28 MSU students suddenly fall sick
Source of Article: http://www.lansingstatejournal.com/article/20090402/NEWS06/904020339/1001/NEWS
College pulls produce, closes one dining hall
EAST LANSING - Michigan State University closed one dining hall Wednesday and temporarily pulled fresh produce from cafeterias across the campus after 28 students were hospitalized with an unidentified gastrointestinal illness.
The first cases hit at about 1:30 a.m. Wednesday, MSU spokesman Kent Cassella said. Afflicted students, suffering from nausea, vomiting and diarrhea, were taken to Sparrow Hospital in Lansing.
Hospital spokeswoman Rose Tantraphol said that, as of 5:30 p.m., all but 12 of those students had been released. None of those remaining were in serious condition.
"Some of my friends, one minute they looked fine, 20 minutes later they were throwing up," said Reinhold Tischler, a freshman who lives in Shaw Hall, where most of the afflicted students live. Shaw's cafeteria has been closed indefinitely. "All of them threw up at the same time. It was the most awkward thing ever.
"People don't know whether it's food poisoning or if it's a virus going around that's really contagious," he added.
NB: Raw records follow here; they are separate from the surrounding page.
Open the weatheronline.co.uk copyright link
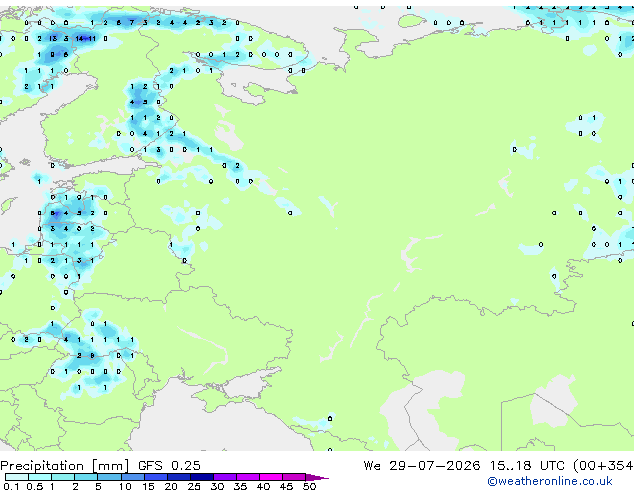The height and width of the screenshot is (490, 634). coord(550,481)
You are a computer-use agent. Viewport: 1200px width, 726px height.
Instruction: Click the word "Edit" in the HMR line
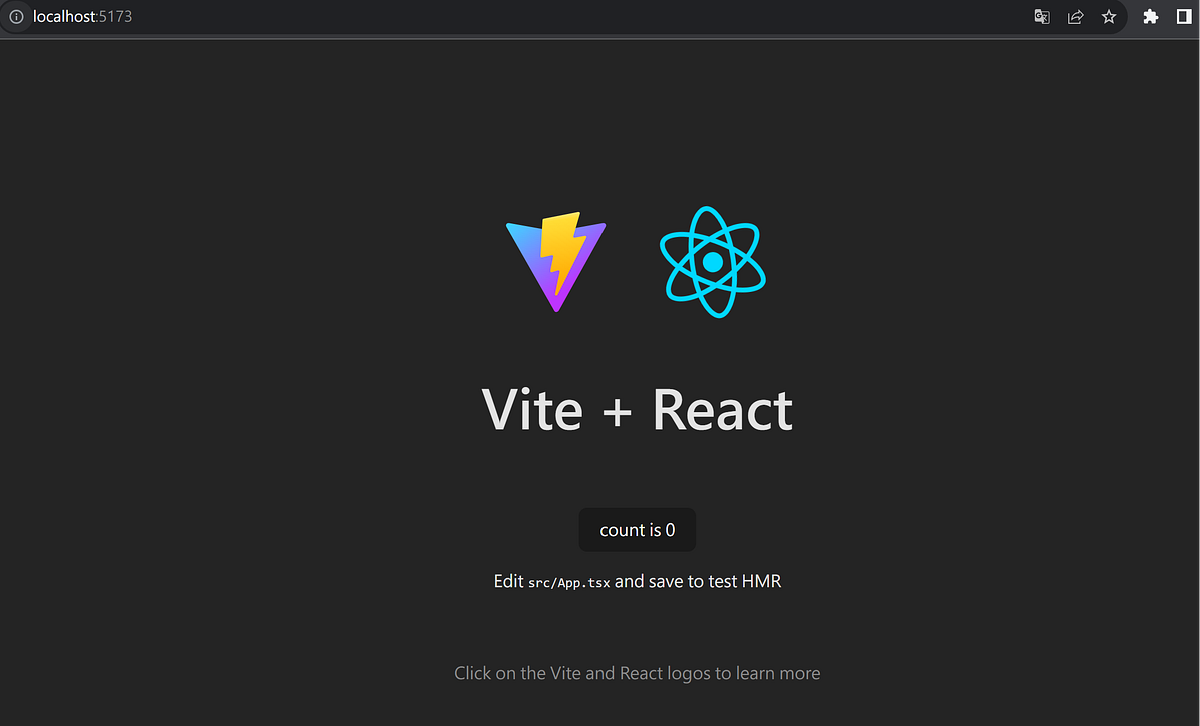(x=508, y=580)
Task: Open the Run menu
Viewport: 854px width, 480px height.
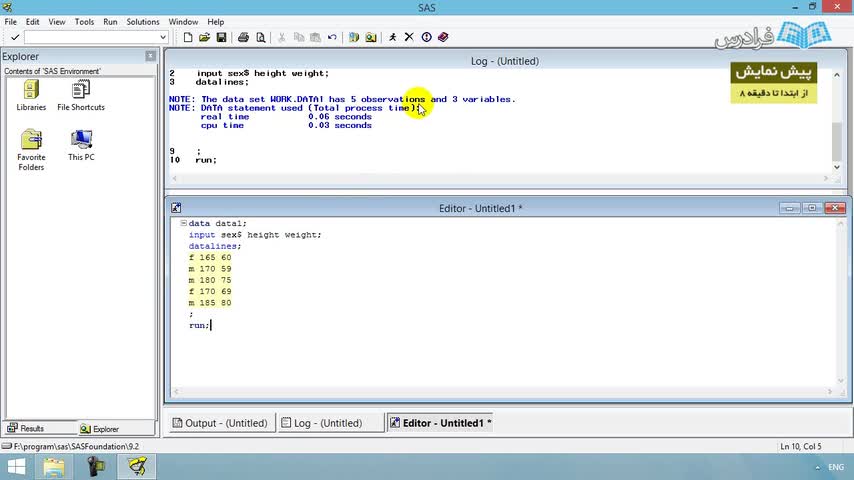Action: [110, 21]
Tischler ate Tuesday in the Shaw cafeteria, which had him a little worried.
"It just concerns me because it's only happened in our dorm right now," said Laura Naumann, a senior who also lives in Shaw and works in the cafeteria there.
"I have a feeling that something in the cafeteria could have promoted some kind of sickness or food poisoning," she said. "But from working in there - and I work in the kitchen - I know it's really clean, so it kind of surprises me."
Dr. Dean Sienko, medical director of the Ingham County Health Department, said it's too early to tell exactly what caused the outbreak. It could be food-borne bacteria. It could be a virus.
"It looks like it's something that people get better with after being rehydrated," he said, "but it's early. I'd hate to draw broad conclusions until we have a little more time."
He said it doesn't appear to be E. coli. In September, a number of MSU students were hospitalized after eating iceberg lettuce contaminated with E. coli.
Sienko said his department is working to identify additional cases at MSU. It will conduct interviews with people who were affected and people who were not in an effort to narrow down the cause.
Physical specimens also are being sent to the Michigan Department of Community Health lab for testing.
The investigations "will take us at least a few more days," he said.
MSU urges students and staff to wash hands frequently with warm soapy water for a minimum of 20 seconds and not to share any personal items such as toothbrushes, silverware or glasses.